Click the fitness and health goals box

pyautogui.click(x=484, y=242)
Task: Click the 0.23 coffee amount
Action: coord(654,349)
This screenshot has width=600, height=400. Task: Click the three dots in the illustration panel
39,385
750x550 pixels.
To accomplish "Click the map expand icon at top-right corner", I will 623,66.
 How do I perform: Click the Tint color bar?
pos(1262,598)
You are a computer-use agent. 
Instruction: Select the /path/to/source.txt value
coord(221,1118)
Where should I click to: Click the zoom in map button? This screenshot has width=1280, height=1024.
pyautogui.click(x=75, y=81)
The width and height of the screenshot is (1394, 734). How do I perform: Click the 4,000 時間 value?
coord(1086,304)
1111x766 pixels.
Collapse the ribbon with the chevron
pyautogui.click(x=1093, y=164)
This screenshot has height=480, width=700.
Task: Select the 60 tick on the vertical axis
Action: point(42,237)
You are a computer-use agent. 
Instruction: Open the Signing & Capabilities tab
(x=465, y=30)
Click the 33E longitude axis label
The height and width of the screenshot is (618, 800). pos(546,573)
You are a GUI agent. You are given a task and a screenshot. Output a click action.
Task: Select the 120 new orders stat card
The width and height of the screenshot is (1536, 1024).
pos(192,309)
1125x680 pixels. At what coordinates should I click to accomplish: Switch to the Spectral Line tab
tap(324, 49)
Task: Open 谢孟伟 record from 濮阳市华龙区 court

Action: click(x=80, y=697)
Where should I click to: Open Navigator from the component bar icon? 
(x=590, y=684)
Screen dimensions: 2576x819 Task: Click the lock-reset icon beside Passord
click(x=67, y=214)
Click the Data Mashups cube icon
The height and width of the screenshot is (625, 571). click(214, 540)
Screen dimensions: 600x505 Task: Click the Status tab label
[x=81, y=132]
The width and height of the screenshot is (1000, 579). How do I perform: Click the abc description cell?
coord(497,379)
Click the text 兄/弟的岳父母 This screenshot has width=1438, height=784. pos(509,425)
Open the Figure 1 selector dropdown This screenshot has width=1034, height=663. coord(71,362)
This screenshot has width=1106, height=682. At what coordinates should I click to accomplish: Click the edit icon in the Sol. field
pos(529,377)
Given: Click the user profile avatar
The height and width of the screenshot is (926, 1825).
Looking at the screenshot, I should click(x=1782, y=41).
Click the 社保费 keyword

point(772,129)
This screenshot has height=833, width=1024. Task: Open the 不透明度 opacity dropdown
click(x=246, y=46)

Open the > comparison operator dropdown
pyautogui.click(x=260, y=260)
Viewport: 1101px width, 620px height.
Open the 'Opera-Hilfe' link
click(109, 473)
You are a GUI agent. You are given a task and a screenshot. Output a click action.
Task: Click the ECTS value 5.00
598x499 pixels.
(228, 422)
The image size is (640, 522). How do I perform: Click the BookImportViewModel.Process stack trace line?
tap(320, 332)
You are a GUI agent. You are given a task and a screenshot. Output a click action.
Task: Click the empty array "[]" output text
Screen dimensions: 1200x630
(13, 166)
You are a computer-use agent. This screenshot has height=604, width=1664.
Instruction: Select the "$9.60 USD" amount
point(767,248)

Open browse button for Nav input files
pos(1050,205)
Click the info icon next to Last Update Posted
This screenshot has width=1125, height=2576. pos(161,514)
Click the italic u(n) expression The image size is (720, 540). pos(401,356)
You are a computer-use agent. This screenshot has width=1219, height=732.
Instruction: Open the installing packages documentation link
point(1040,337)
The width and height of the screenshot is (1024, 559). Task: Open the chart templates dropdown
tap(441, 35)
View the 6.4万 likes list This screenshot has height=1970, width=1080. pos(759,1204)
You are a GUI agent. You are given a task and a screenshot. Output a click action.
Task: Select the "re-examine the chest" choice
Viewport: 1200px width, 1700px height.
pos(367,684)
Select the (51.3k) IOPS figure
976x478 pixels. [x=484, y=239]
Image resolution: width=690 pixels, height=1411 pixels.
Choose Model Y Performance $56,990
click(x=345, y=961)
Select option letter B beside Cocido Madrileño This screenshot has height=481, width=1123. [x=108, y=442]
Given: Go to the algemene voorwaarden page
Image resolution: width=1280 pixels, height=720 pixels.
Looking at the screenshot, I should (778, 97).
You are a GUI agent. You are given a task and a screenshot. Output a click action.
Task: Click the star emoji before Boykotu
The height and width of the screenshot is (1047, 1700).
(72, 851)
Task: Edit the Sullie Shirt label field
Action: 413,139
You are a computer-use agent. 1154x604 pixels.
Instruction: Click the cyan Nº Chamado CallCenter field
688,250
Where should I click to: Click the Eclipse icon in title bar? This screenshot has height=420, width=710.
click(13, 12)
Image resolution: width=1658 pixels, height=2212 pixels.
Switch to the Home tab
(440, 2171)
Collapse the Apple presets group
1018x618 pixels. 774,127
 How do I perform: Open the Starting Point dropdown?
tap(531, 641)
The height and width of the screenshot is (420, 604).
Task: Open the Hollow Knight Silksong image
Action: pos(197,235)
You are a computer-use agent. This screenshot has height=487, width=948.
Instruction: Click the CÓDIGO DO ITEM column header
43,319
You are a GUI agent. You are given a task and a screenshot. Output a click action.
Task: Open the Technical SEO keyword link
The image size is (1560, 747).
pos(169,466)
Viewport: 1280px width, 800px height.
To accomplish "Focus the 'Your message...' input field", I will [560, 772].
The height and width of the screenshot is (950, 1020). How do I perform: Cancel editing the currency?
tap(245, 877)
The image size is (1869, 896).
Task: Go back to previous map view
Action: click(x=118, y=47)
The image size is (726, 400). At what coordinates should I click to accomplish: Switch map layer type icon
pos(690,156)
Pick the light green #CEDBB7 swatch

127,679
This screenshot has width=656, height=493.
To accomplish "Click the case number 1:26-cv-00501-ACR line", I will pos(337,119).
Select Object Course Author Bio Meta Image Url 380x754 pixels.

DIRECTIONS FOR THIS TASK
I'd like all of the entries written out again exactly as they appear above.

OUTPUT
Click the fitness and health goals box

pyautogui.click(x=484, y=242)
Task: Click the 0.23 coffee amount
Action: coord(654,349)
This screenshot has width=600, height=400. Task: Click the three dots in the illustration panel
39,385
750x550 pixels.
To accomplish "Click the map expand icon at top-right corner", I will 623,66.
 How do I perform: Click the Tint color bar?
pos(1262,598)
You are a computer-use agent. 
Instruction: Select the /path/to/source.txt value
coord(221,1118)
Where should I click to: Click the zoom in map button? This screenshot has width=1280, height=1024.
pyautogui.click(x=75, y=81)
The width and height of the screenshot is (1394, 734). How do I perform: Click the 4,000 時間 value?
coord(1086,304)
1111x766 pixels.
Collapse the ribbon with the chevron
pyautogui.click(x=1093, y=164)
This screenshot has height=480, width=700.
Task: Select the 60 tick on the vertical axis
Action: point(42,237)
You are a computer-use agent. 
Instruction: Open the Signing & Capabilities tab
(x=465, y=30)
Click the 33E longitude axis label
The height and width of the screenshot is (618, 800). pos(546,573)
You are a GUI agent. You are given a task and a screenshot. Output a click action.
Task: Select the 120 new orders stat card
The width and height of the screenshot is (1536, 1024).
pos(192,309)
1125x680 pixels. At what coordinates should I click to accomplish: Switch to the Spectral Line tab
tap(324, 49)
Task: Open 谢孟伟 record from 濮阳市华龙区 court

Action: click(x=80, y=697)
Where should I click to: Open Navigator from the component bar icon? 
(x=590, y=684)
Screen dimensions: 2576x819 Task: Click the lock-reset icon beside Passord
click(x=67, y=214)
Click the Data Mashups cube icon
The height and width of the screenshot is (625, 571). click(214, 540)
Screen dimensions: 600x505 Task: Click the Status tab label
[x=81, y=132]
The width and height of the screenshot is (1000, 579). How do I perform: Click the abc description cell?
coord(497,379)
Click the text 兄/弟的岳父母 This screenshot has width=1438, height=784. pos(509,425)
Open the Figure 1 selector dropdown This screenshot has width=1034, height=663. coord(71,362)
This screenshot has width=1106, height=682. At what coordinates should I click to accomplish: Click the edit icon in the Sol. field
pos(529,377)
Given: Click the user profile avatar
The height and width of the screenshot is (926, 1825).
Looking at the screenshot, I should click(x=1782, y=41).
Click the 社保费 keyword

point(772,129)
This screenshot has height=833, width=1024. Task: Open the 不透明度 opacity dropdown
click(x=246, y=46)

Open the > comparison operator dropdown
pyautogui.click(x=260, y=260)
Viewport: 1101px width, 620px height.
Open the 'Opera-Hilfe' link
click(109, 473)
You are a GUI agent. You are given a task and a screenshot. Output a click action.
Task: Click the ECTS value 5.00
598x499 pixels.
(228, 422)
The image size is (640, 522). How do I perform: Click the BookImportViewModel.Process stack trace line?
tap(320, 332)
You are a GUI agent. You are given a task and a screenshot. Output a click action.
Task: Click the empty array "[]" output text
Screen dimensions: 1200x630
(13, 166)
You are a computer-use agent. This screenshot has height=604, width=1664.
Instruction: Select the "$9.60 USD" amount
point(767,248)

Open browse button for Nav input files
pos(1050,205)
Click the info icon next to Last Update Posted
This screenshot has width=1125, height=2576. pos(161,514)
Click the italic u(n) expression The image size is (720, 540). pos(401,356)
You are a computer-use agent. This screenshot has width=1219, height=732.
Instruction: Open the installing packages documentation link
point(1040,337)
The width and height of the screenshot is (1024, 559). Task: Open the chart templates dropdown
tap(441, 35)
View the 6.4万 likes list This screenshot has height=1970, width=1080. pos(759,1204)
You are a GUI agent. You are given a task and a screenshot. Output a click action.
Task: Select the "re-examine the chest" choice
Viewport: 1200px width, 1700px height.
pos(367,684)
Select the (51.3k) IOPS figure
976x478 pixels. [x=484, y=239]
Image resolution: width=690 pixels, height=1411 pixels.
Choose Model Y Performance $56,990
click(x=345, y=961)
Select option letter B beside Cocido Madrileño This screenshot has height=481, width=1123. [x=108, y=442]
Given: Go to the algemene voorwaarden page
Image resolution: width=1280 pixels, height=720 pixels.
Looking at the screenshot, I should (778, 97).
You are a GUI agent. You are given a task and a screenshot. Output a click action.
Task: Click the star emoji before Boykotu
The height and width of the screenshot is (1047, 1700).
(72, 851)
Task: Edit the Sullie Shirt label field
Action: 413,139
You are a computer-use agent. 1154x604 pixels.
Instruction: Click the cyan Nº Chamado CallCenter field
688,250
Where should I click to: Click the Eclipse icon in title bar? This screenshot has height=420, width=710.
click(13, 12)
Image resolution: width=1658 pixels, height=2212 pixels.
Switch to the Home tab
(440, 2171)
Collapse the Apple presets group
1018x618 pixels. 774,127
 How do I perform: Open the Starting Point dropdown?
tap(531, 641)
The height and width of the screenshot is (420, 604).
Task: Open the Hollow Knight Silksong image
Action: pos(197,235)
You are a computer-use agent. This screenshot has height=487, width=948.
Instruction: Click the CÓDIGO DO ITEM column header
43,319
You are a GUI agent. You are given a task and a screenshot. Output a click action.
Task: Open the Technical SEO keyword link
The image size is (1560, 747).
pos(169,466)
Viewport: 1280px width, 800px height.
To accomplish "Focus the 'Your message...' input field", I will [560, 772].
The height and width of the screenshot is (950, 1020). How do I perform: Cancel editing the currency?
tap(245, 877)
The image size is (1869, 896).
Task: Go back to previous map view
Action: click(x=118, y=47)
The image size is (726, 400). At what coordinates should I click to accomplish: Switch map layer type icon
pos(690,156)
Pick the light green #CEDBB7 swatch

127,679
This screenshot has width=656, height=493.
To accomplish "Click the case number 1:26-cv-00501-ACR line", I will pos(337,119).
Select Object Course Author Bio Meta Image Url 380x754 pixels.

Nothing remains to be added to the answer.